MDX,其中Date小于现在

时间:2016-02-18 11:18:23

标签: mdx cube

这是我的代码......

    SELECT 
 {
    [Measures].[ACPPurchaseValue]

  } ON COLUMNS
,(

   [Date].[YYYYMMDD].[YYYYMMDD]

  ) ON ROWS
FROM [Kahuna]
WHERE  
  (
    [Reporting Currency].[reportingCurrency].&[1]
   ,strToSet(@MdxBOSP)
   ,strToSet(@MdxVIPType)
   ,strToSet(@MdxHost)
   ,strToSet(@MdxOperatorName)
  );

我怎么说[日期]。
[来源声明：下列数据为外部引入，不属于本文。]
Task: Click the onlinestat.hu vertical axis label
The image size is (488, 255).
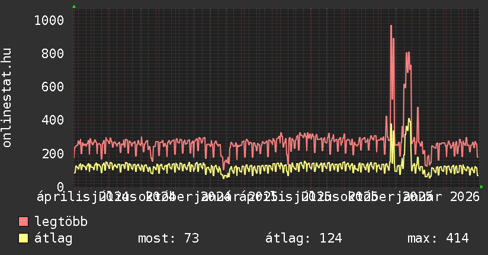Action: click(7, 98)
[YYYYMMDD]。[YYYYMMDD]< GETDATE()

1 个答案:

答案 0 :(得分:0)

您需要首先创建与今天相对应的成员或单个成员集。

以下看起来有点复杂但实际上是一种相当标准的方法 - 由Tomislav Piasevoli提出 - 它与AdvWrks维度Date相对:

WITH
  MEMBER [Measures].[Key for Today] AS 
    Format
    (
      Now()
     ,'yyyyMMdd'
    ) 
  MEMBER [Measures].[Today string] AS 
    '[Date].[Calendar].[Date].&[' + [Measures].[Key for Today] + ']' 
  SET [Today] AS 
    StrToMember
    (
      [Measures].[Today string]
     ,constrained
    ) 
...

因此适用于您的情况:

WITH
  MEMBER [Measures].[Key for Today] AS 
    Format
    (
      Now()
     ,'yyyyMMdd'
    ) 
  MEMBER [Measures].[Today string] AS 
    '[Date].[YYYYMMDD].[YYYYMMDD].&[' + [Measures].[Key for Today] + ']' 
  SET [Today] AS 
    StrToMember
    (
      [Measures].[Today string]
     ,constrained
    ) 
SELECT 
   [Measures].[ACPPurchaseValue] ON 0
  ,{null:[Today].item(0).item(0)}  ON 1
FROM [Kahuna]
WHERE  
  (
    [Reporting Currency].[reportingCurrency].&[1]
   ,strToSet(@MdxBOSP)
   ,strToSet(@MdxVIPType)
   ,strToSet(@MdxHost)
   ,strToSet(@MdxOperatorName)
  );

另外两种可以简化每个人生活的更好的解决方案:

  1. 不要在您的多维数据集中实现未来日期

  2. 保留未来日期,但添加一个名为[Today]的自定义集和一个名为today的计算成员作为日期的所有成员。